Mücadeleye devam

26 Şubat 2024 Pazartesi

Herkes birbirini suçluyor... Sorumluluk alacak, hesap verecek kişi, kurum bulmak artık neredeyse olanaksız gibi... Depremde de böyle, İliç’teki maden sahasında yaşandığı gibi ihmaller zinciriyle gelen facialarda da şiddetin giderek yaygınlaşmasında da ekonomik krizde de çevre kıyımlarında da... Kirli, utanmaz bir anlayış hali.

Ülke siyasetinde gerilimsiz bir gün yok. Demokratik, laik, hukuk devleti; akıl ve bilimden yana eğitim derseniz, tüm bunlara karşı gerici girişimlerin çekinmeksizin çoğaldığı ortada. Siyaset, tarikat, para, güç çemberi birbirini besleyip duruyor. Sadece bir hafta içinde bile gündeme damga vuran haberler, içinde olduğumuz tabloyu özetler gibi...

ARANAN ADALET... 

Pek alışık olmasak da geçen perşembe günü hesap verilebilirlilik adına umut yaratan bir gelişme dikkat çekti. Aytunç Ürkmez imzalı haberimizde Hatay’da depremde yakınlarını yitiren bir ailenin binalara izin veren, denetlemeyen, arama kurtarma faaliyetlerinde geciken kurumlara ve sorumlulara dava açtığı aktarıldı. İlgili bakanlıklardan biri davanın idari değil, asli mahkemede görülmesini istedi. Yargıtay ise “Görev uyuşmazlığı talebini reddetti ve tazminat yükümlülüğü var” diyerek önemli bir karar aldı.
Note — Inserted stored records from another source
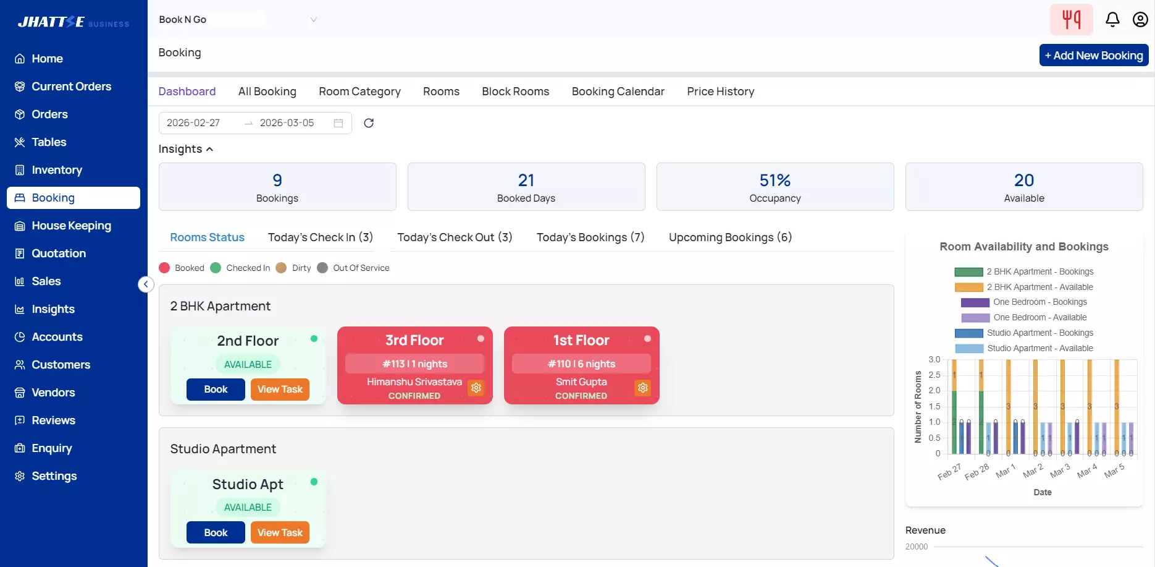Select the House Keeping sidebar icon
Image resolution: width=1155 pixels, height=567 pixels.
[19, 226]
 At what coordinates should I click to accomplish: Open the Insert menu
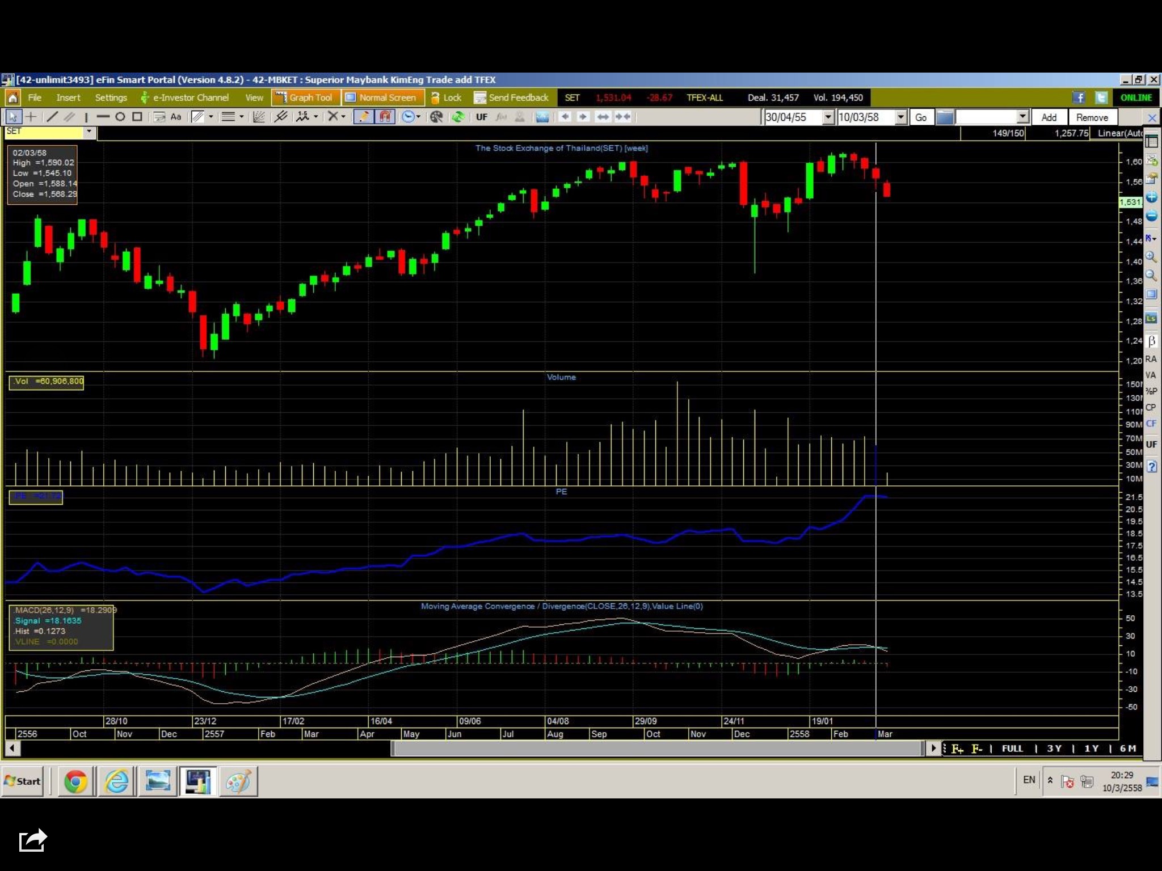pos(68,98)
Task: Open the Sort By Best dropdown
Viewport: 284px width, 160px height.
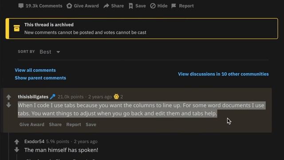Action: pos(50,52)
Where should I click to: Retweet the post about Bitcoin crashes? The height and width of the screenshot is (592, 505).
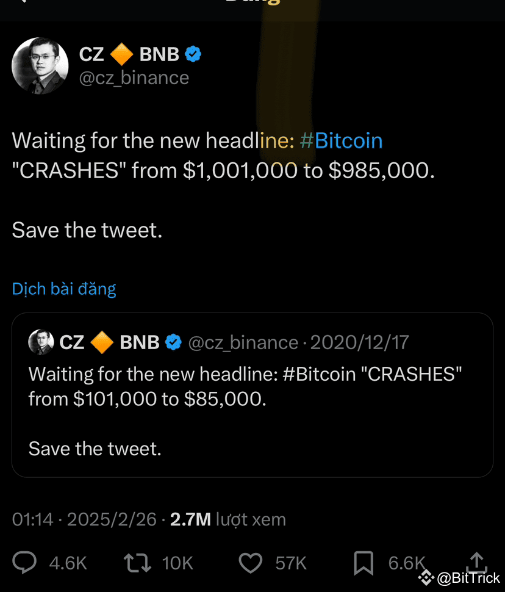(x=137, y=563)
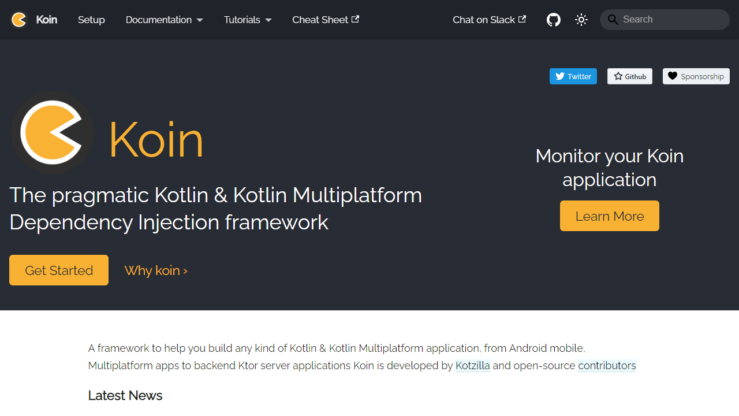Click the orange color block of Get Started
The height and width of the screenshot is (416, 739).
(58, 270)
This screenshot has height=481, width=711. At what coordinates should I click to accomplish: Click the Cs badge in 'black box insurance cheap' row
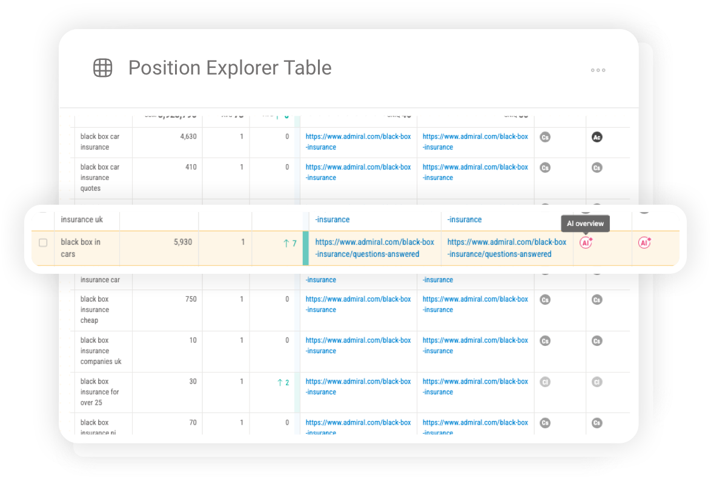click(544, 299)

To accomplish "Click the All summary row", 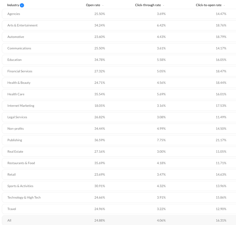I will pyautogui.click(x=119, y=220).
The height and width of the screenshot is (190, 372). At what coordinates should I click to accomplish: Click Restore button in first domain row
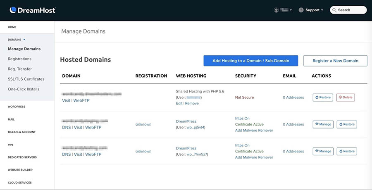[323, 97]
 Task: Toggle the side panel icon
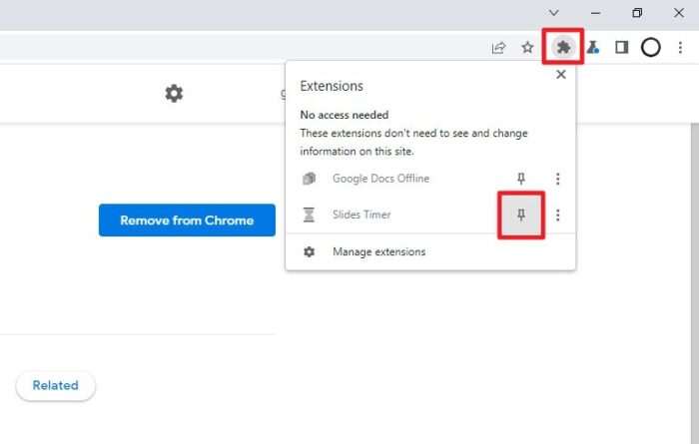621,47
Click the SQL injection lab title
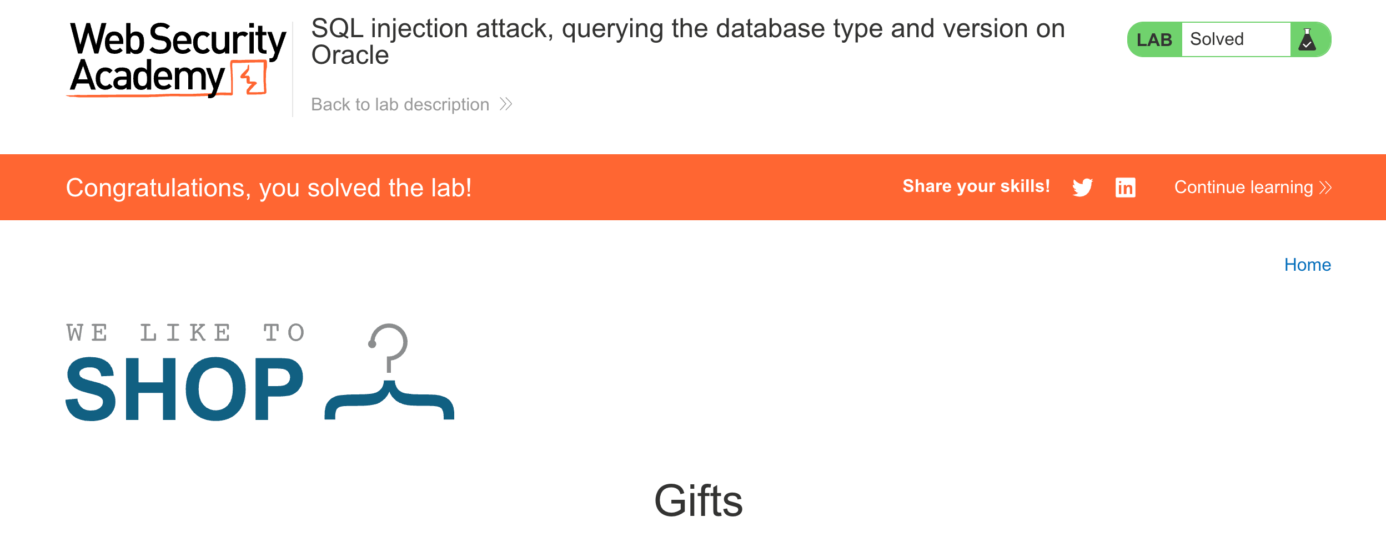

İki gün sonra gazetemizde yer alan “Ödülle döndü” başlıklı haber ise toplumsal vicdan ve adalet duygusunun zedelenmesini bir kez daha tartışmaya açacak türdendi. Cengiz Karagöz imzalı haberde 2018’de meydana gelen, 7’si çocuk 25 yurttaşın yaşamını yitirdiği Çorlu’daki tren kazasının yaşandığı dönemde TCDD Taşımacılık AŞ’nin müdürü olan kişinin cumhurbaşkanı kararnamesiyle TCDD Genel Müdürlüğü ve yönetim kurulu başkanlığına getirildiği aktarıldı.

‘EVRİMİ, BİLİMİ YOK SAYAMAZSINIZ’

Gelelim akıl, bilimden yana laik eğitime karşı çıkışlara... Eğitimde dini öne çıkaran, okullara tarikatları sokan Milli Eğitim Bakanlığı’nın (MEB) bu kez de biyoloji müfredatında değişikliğe gittiği savunuldu. Şevval Aydoğan imzalı habere göre lisede okutulan dersin içeriğine “yaratılış felsefesi” eklendi. MEB Ders Programı Hazırlama Komisyonu üyelerinin bunun uygulamaya geçmesi halinde “Altına imza atmayız, evrimi ve bilimi yok sayamazsınız” tepkisi gösterdiği aktarıldı.

Yusuf Körükmez imzalı haberde ise Bornova Laik Eğitim Demokratik Yaşam Platformu üyelerinin “Okulda tarikat istemiyoruz, ÇEDES’e hayır” çağrıları yer aldı.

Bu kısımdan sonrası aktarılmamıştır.